05/03/13 - Loucos por comida, 'foodies' gastam até 60% do salário em restaurantes

 

Rodrigo Saraiva, 29, sempre ouviu do pai que não se deve economizar com comida. "Acho que estou elevando esse conselho para outro patamar", brinca o diretor de arte de cinema, que gasta cerca de 40% do salário em restaurantes. Embora sempre tenha gostado de comer, o paranaense intensificou o hábito de frequentar restaurantes há um ano, quando passou a viver em São Paulo. Ao lado do namorado paulistano, sai, em média, cinco vezes por semana atrás de novos lugares.

Rodrigo gosta de comer, conhece lugares caros, gasta dinheiro com isso. Mas não é exatamente um gourmet -segundo o "Houaiss", aquele "que se regala com finos acepipes e bebidas".

Para definir tipos como ele, se popularizou na Inglaterra, nos anos 1980, o termo "foodie", que descreve aficionados de comida que não escolhem o restaurante pelo preço. Segundo o americano Paul Levy, coautor do livro "The Official Foodie Handbook" (manual oficial do "foodie"), de 1984, o significado se mantém atual. "Gourmets são elitistas e antiquados", afirmou.

Em comum, os "foodies" paulistanos têm menos de 30 anos, ganham salários entre R$ 3.500 e R$ 12 mil e não têm filhos. Esse é o perfil dos entrevistados que se assumiram como viciados em comida. Em vez de gastar com carros, eletrônicos ou arte, "investem" em entradas, pratos principais e sobremesas. Alguns chegam a dedicar até 60% da renda mensal para bancar experiências gastronômicas.

 

A cidade, famosa pela gastronomia desde o século 19, favorece esse hábito. Hoje, segundo a Abrasel (Associação Brasileira de Bares e Restaurantes), temos 13 mil restaurantes. Para Nina Horta, escritora e dona do bufê Ginger, São Paulo é a terra dos "foodies". "Isso está mudando, mas no Rio, por causa do calor, o forte são os botequins", afirma a colunist..

Já para Marcelo Traldi, professor e pesquisador de gastronomia do Senac, a capital tem uma caracterização diferente em termos de comportamento de consumo -aqui, o mercado é muito desenvolvido. "A cidade tem docerias baratas e caras, especializadas em brigadeiro, quindim... O mercado maduro faz com que o consumidor aceite experimentar coisas novas."

E é o que o ele tem feito. A publicitária Mariana Ferreira, 23, troca balada, cinema e teatro pelo ritual que se desenrola entre o momento em que chega a um restaurante e o instante em que paga a conta.
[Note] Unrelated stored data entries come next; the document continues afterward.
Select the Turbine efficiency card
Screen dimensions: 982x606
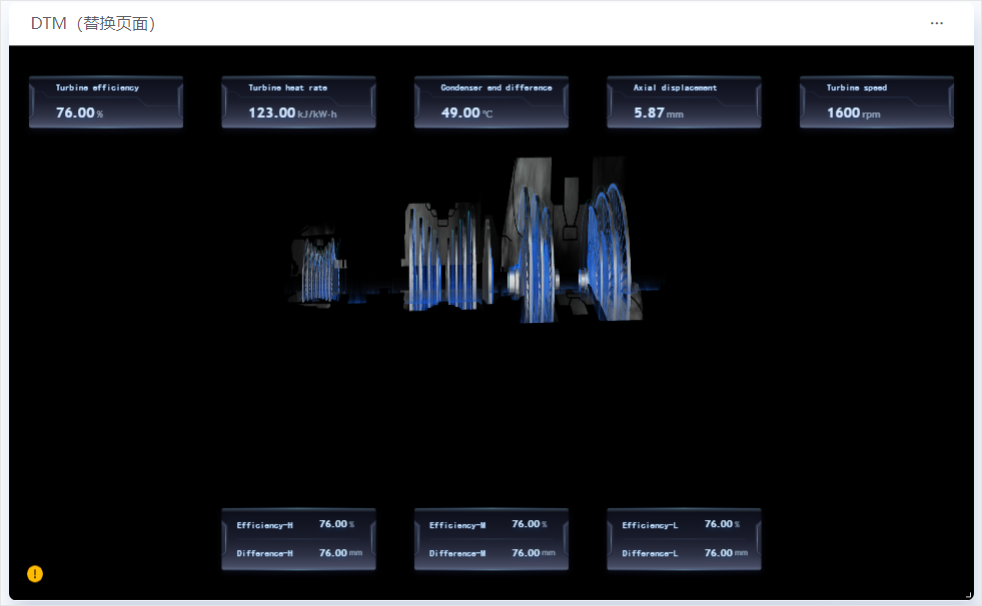point(106,102)
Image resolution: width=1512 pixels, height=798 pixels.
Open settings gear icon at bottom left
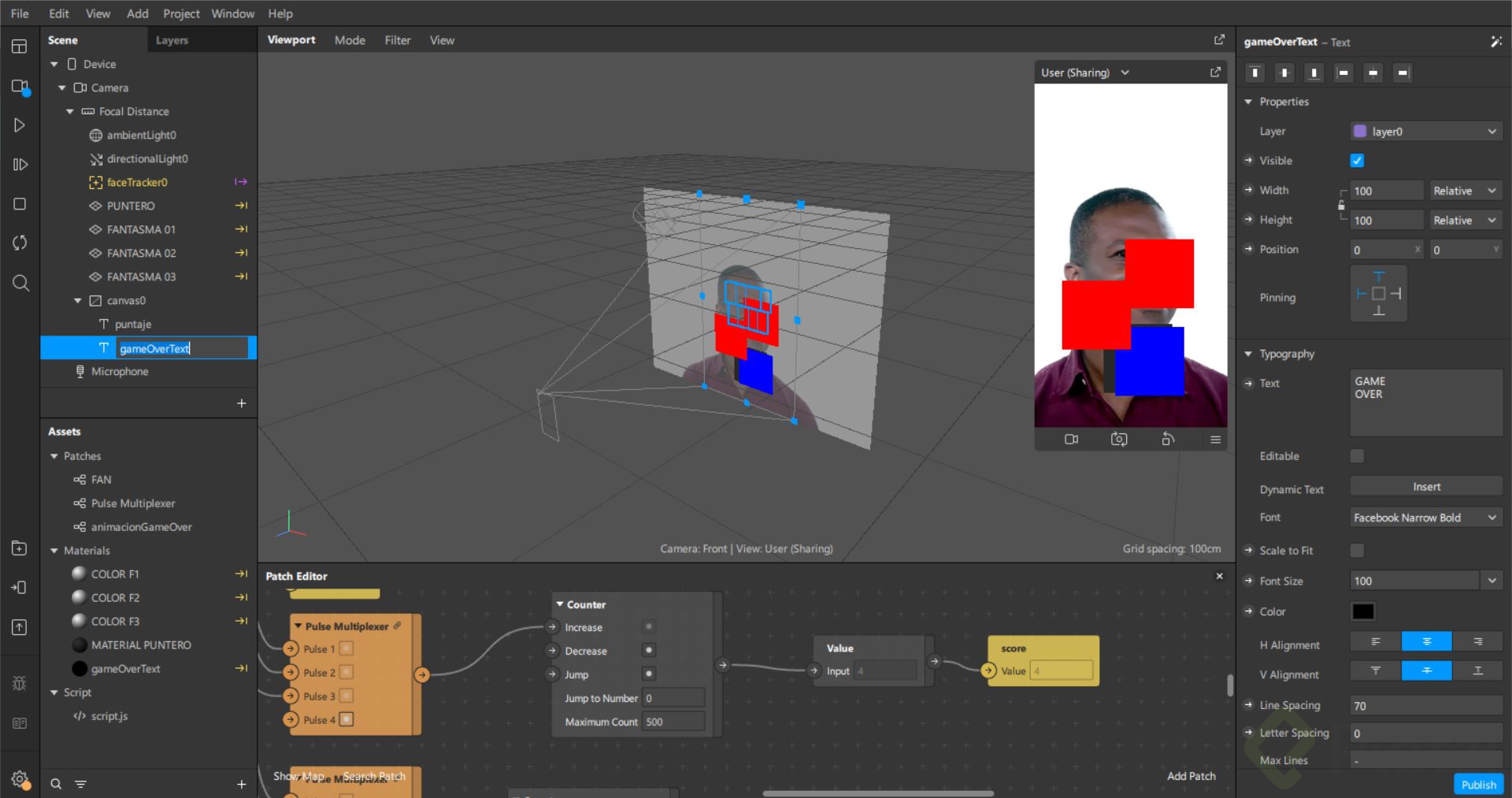pos(20,780)
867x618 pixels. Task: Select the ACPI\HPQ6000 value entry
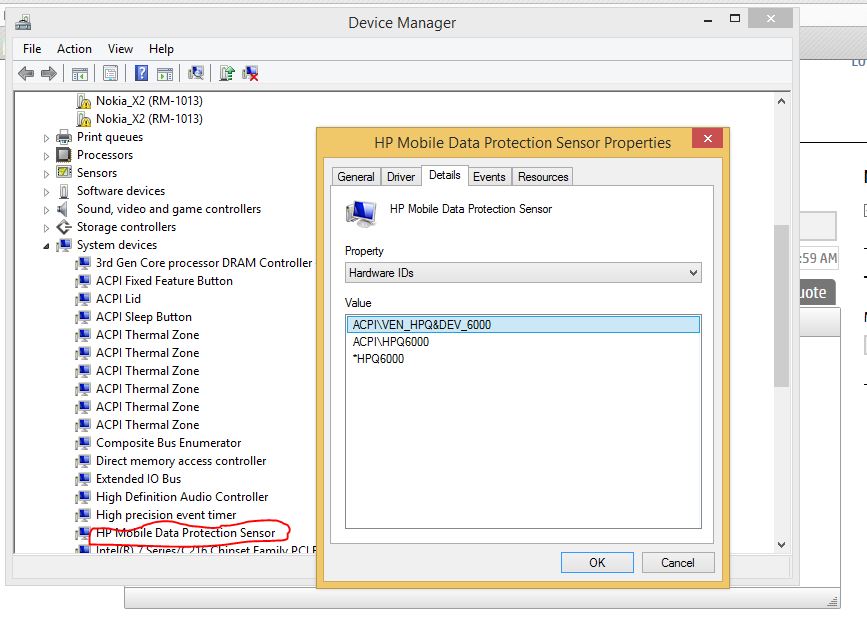click(391, 342)
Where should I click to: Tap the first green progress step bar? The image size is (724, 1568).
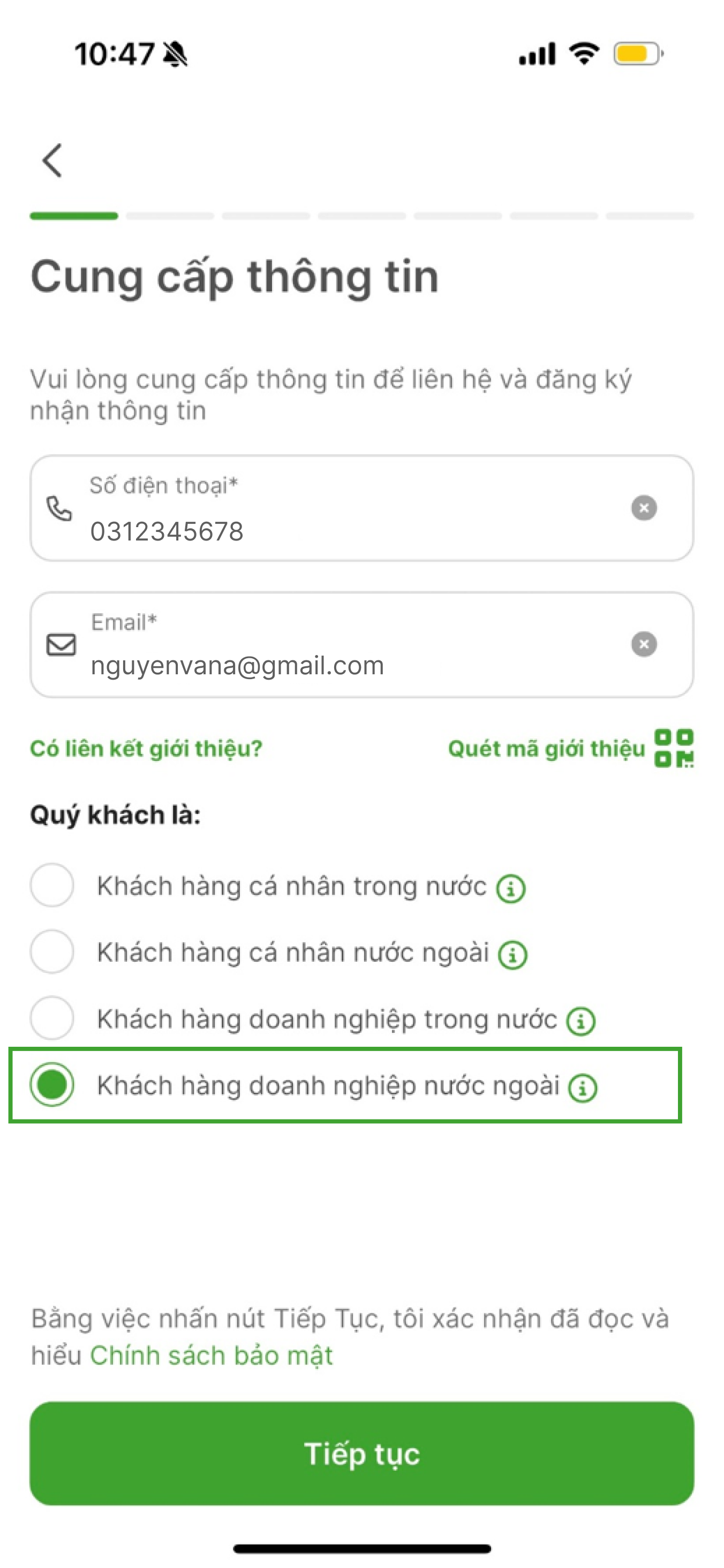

Gosta especialmente de saborear pratos feitos com cuidado e conversar com a pessoa à sua frente. "É um tempo que me escapa no dia a dia", afirma Mariana, que dedica 40% da renda mensal ao hábito. Quando viaja, separa 70% para isso.

A estilista e "cool-hunter" Ana Paula Tieko, 28, mora em São Paulo, mas se divide entre temporadas de trabalho em Tóquio, Hong Kong e Xangai. Na semana anterior à conclusão desta reportagem, almoçou no The Gourmet Tea (Pinheiros) na segunda, jantou no Takô (Liberdade) na terça e, na quinta, comeu no Lamen Kazu (Liberdade) e no Suri (Pinheiros).

A estilista evita fins de semana para escapar da espera. Entre os entrevistados, é consenso que os melhores dias são terça, quarta e quinta. No domingo, só com muita disposição.